En 1955, más de veinte años antes de haber recibido el prestigioso Premio Nobel de Literatura, el novelista colombiano Gabriel García Márquez publicó un relato corto que, en algún punto, puede ser comparado con “Cien años de soledad”, una de las obras maestras de la literatura universal que también es de su autoría.

La HojarascaEs que en “La Hojarasca”, tal el título de la propuesta que daremos a conocer en esta oportunidad, Gabo nos presenta por primera vez las particularidades de Macondo, ese pueblo ficticio que sirvió de escenario para varias de las historias narradas por el colombiano y que tanta trascendencia tuvo a nivel internacional.

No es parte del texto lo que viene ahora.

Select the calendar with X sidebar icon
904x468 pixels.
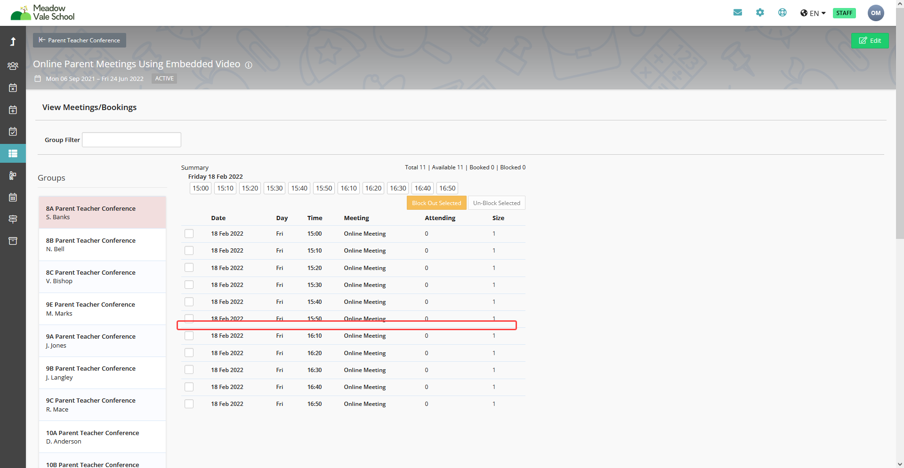point(13,88)
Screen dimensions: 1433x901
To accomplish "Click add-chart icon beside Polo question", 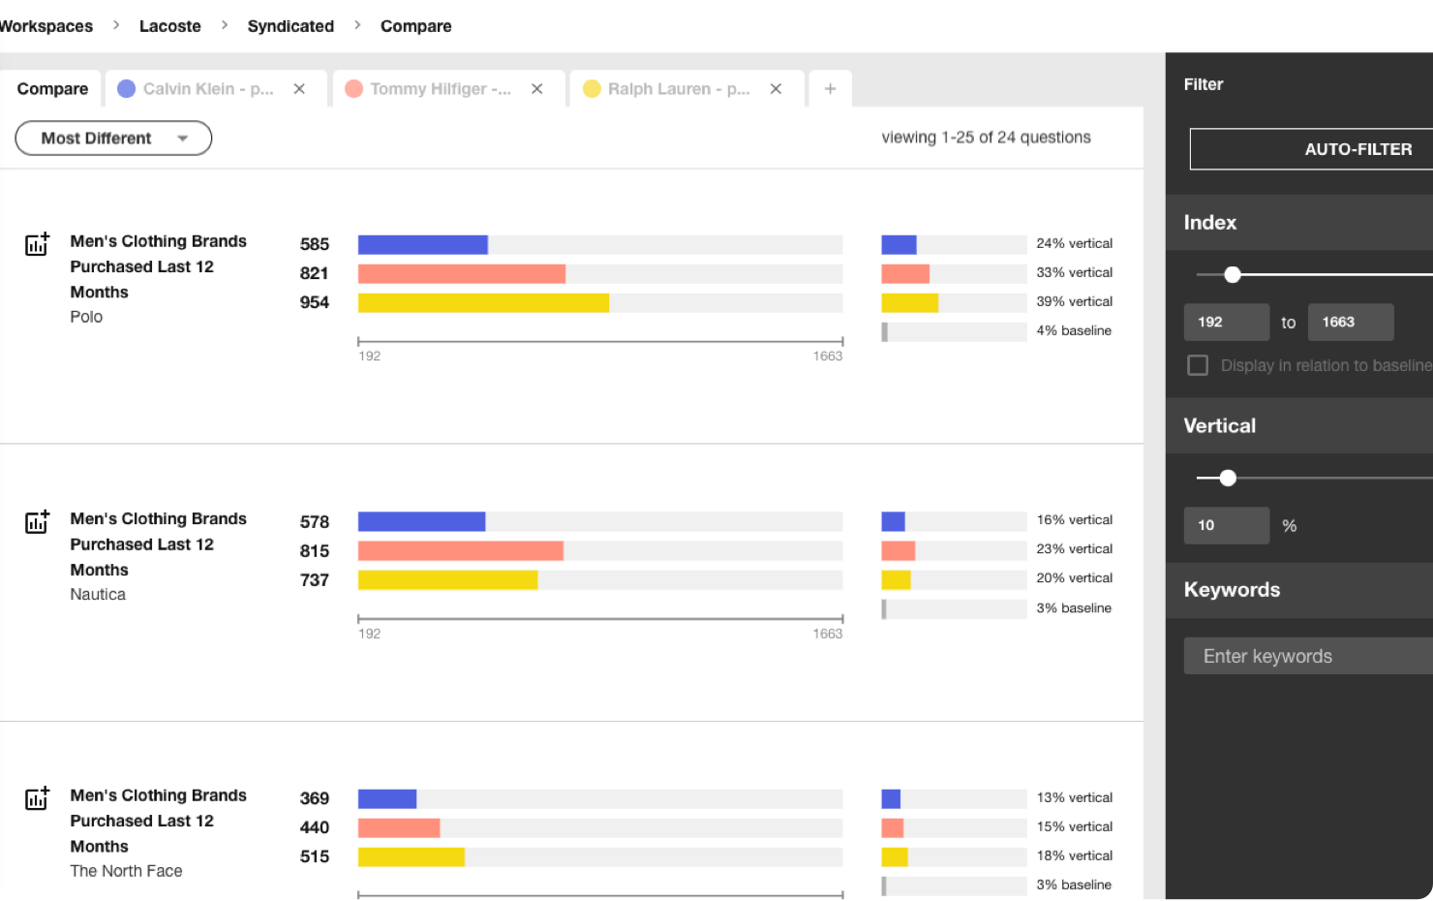I will 37,244.
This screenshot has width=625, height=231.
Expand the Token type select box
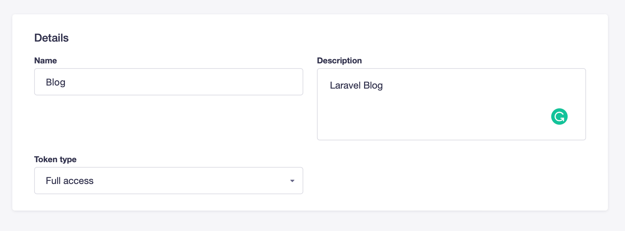click(169, 181)
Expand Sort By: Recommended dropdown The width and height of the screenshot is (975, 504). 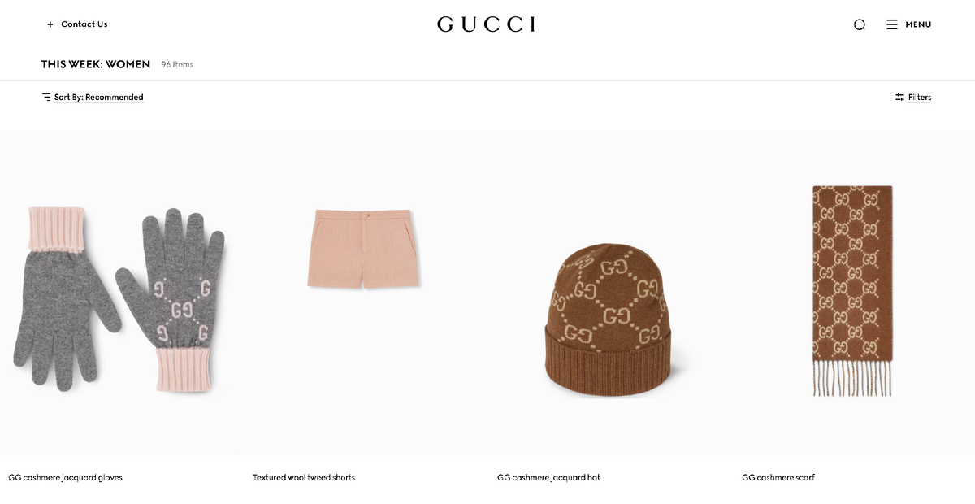coord(99,97)
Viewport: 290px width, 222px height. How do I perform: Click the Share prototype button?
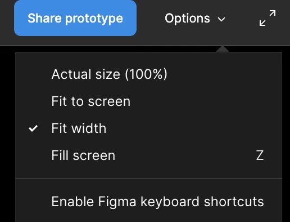[75, 18]
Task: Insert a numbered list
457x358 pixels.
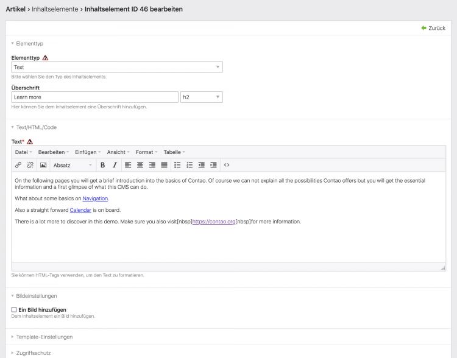Action: point(190,165)
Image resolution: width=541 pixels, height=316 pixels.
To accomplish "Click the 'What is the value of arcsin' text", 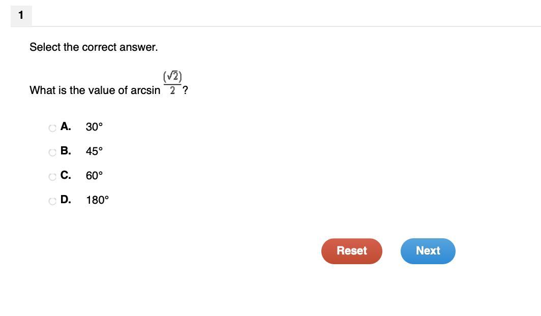I will (95, 90).
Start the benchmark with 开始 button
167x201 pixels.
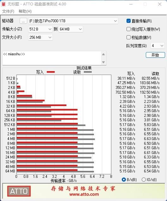pos(155,55)
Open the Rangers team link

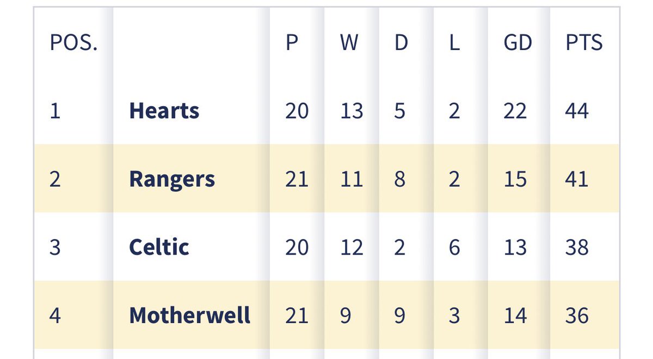click(x=172, y=180)
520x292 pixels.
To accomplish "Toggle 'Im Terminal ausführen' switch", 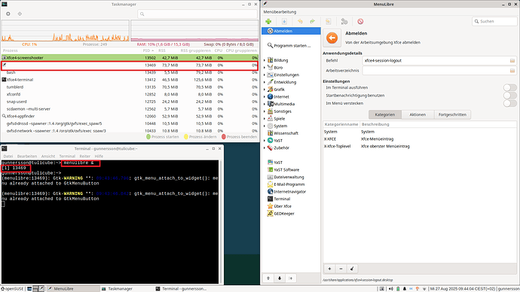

En esta ocasión, ese lugar imaginario es testigo de la controversia que origina la muerte de un hombre al que nadie, excepto un coronel y su familia, quiere darle sepultura.

Según se desprende del relato, el fallecido es un médico que se había ganado la antipatía de los habitantes por no haber querido socorrer a un moribundo en medio de un lugar donde abunda la miseria y las condiciones de vida no son óptimas.

Mientras el cuerpo del profesional, que recurrió al suicidio para dejar de existir, está a la deriva por no haber acuerdo entre quienes consideran adecuado enterrar sus restos y aquellos que se oponen a esa despedida y prefieren dejar su cadáver tirado en una esquina, los tres personajes centrales de esta historia (el coronel, su hija y su nieto) comienzan a recordar y a comparar diversas épocas de la vida de este pueblo que no resultó indiferente a las consecuencias de las crisis y las guerras.

La manipulación del tiempo, la descripción de un drama y la decisión de presentar diversas perspectivas por parte de García Márquez hacen de “La Hojarasca” un texto entretenido e interesante que bien puede encuadrarse en el género del realismo mágico.